TASK STATEMENT: Output the lines of the listing below exactly, starting at the line containing "706x1568 pixels. Task: Open" and stopping after the last line, with any pictures dropped.

GIVEN ENTRIES:

########

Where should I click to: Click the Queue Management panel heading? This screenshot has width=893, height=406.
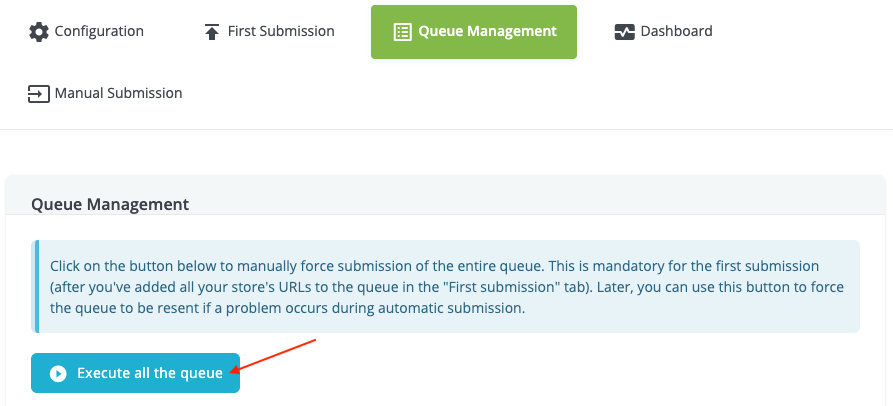[110, 204]
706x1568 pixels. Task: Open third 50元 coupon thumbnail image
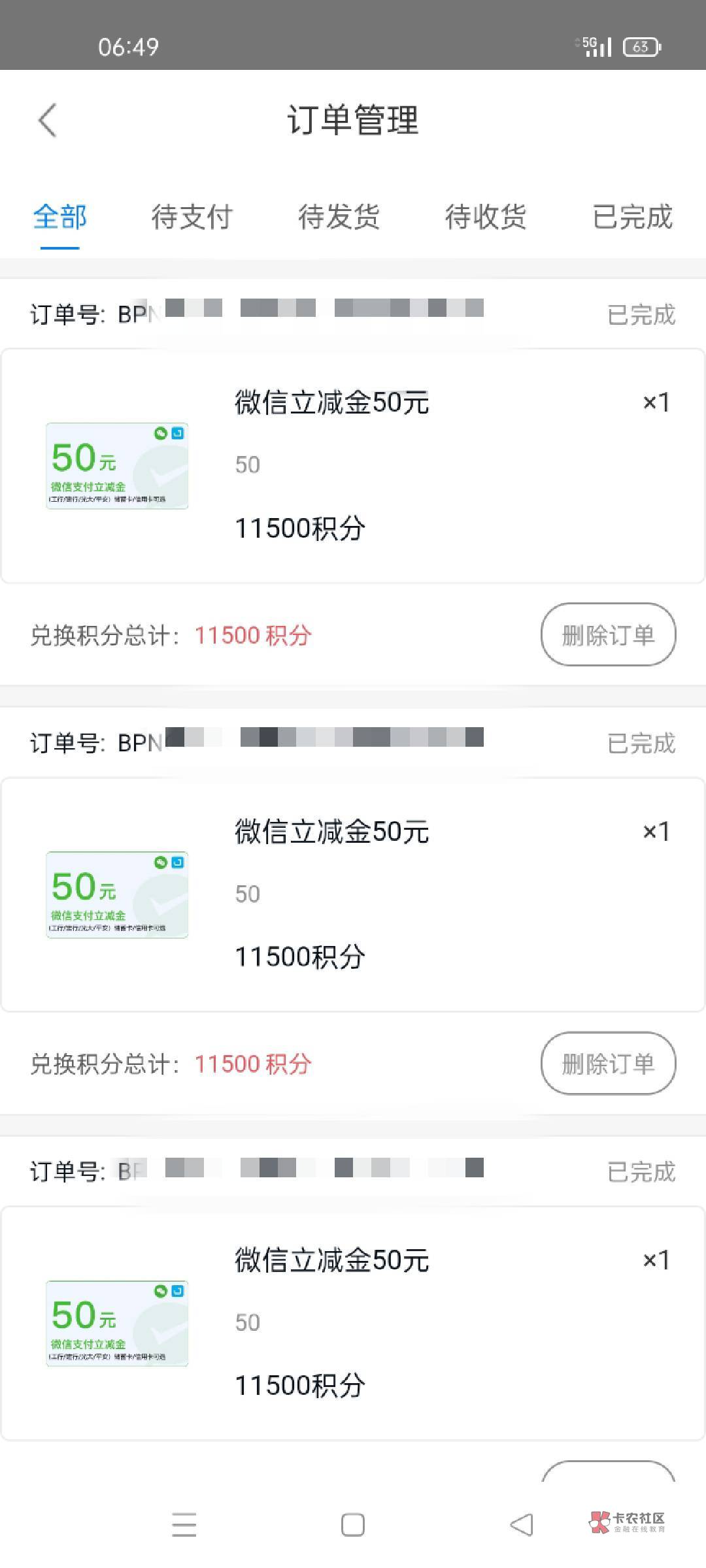click(117, 1323)
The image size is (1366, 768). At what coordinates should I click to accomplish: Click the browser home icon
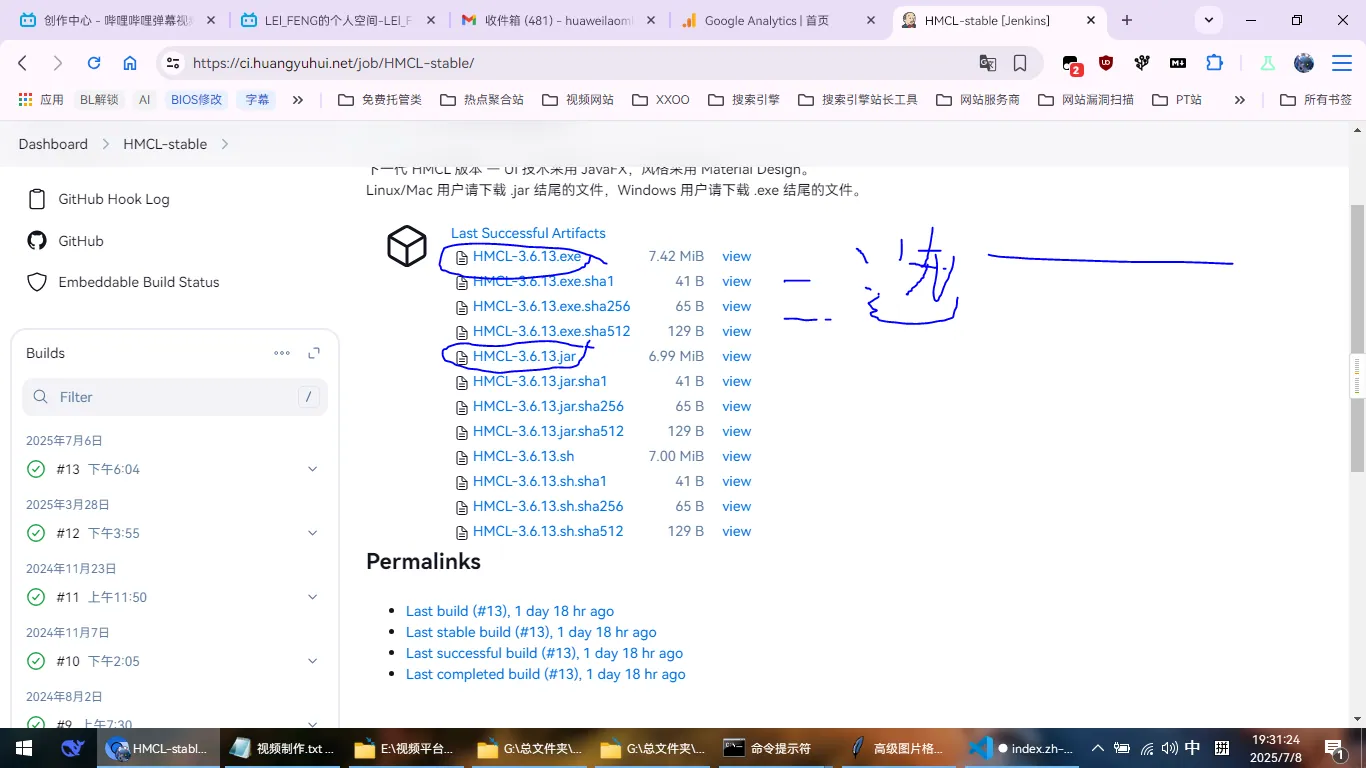pyautogui.click(x=130, y=63)
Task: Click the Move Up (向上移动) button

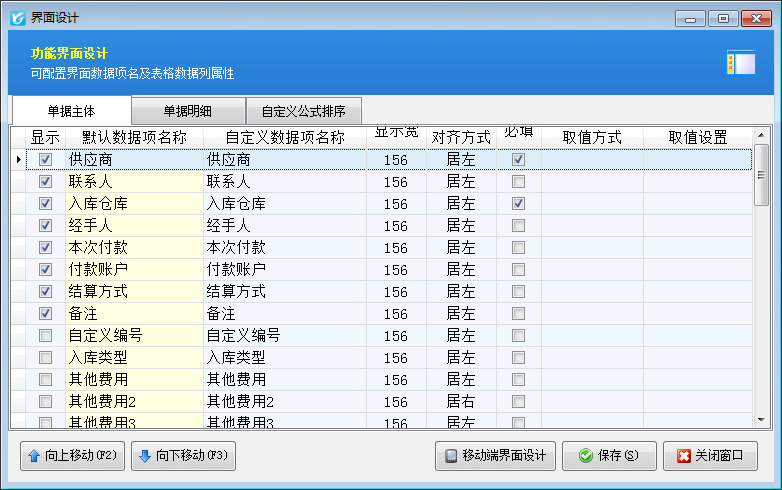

########

TASK OUTPUT:
706x1568 pixels. Task: Open third 50元 coupon thumbnail image
click(117, 1323)
The image size is (1366, 768). At what coordinates should I click to accomplish: Click the browser home icon
pyautogui.click(x=130, y=63)
Task: Click the Move Up (向上移动) button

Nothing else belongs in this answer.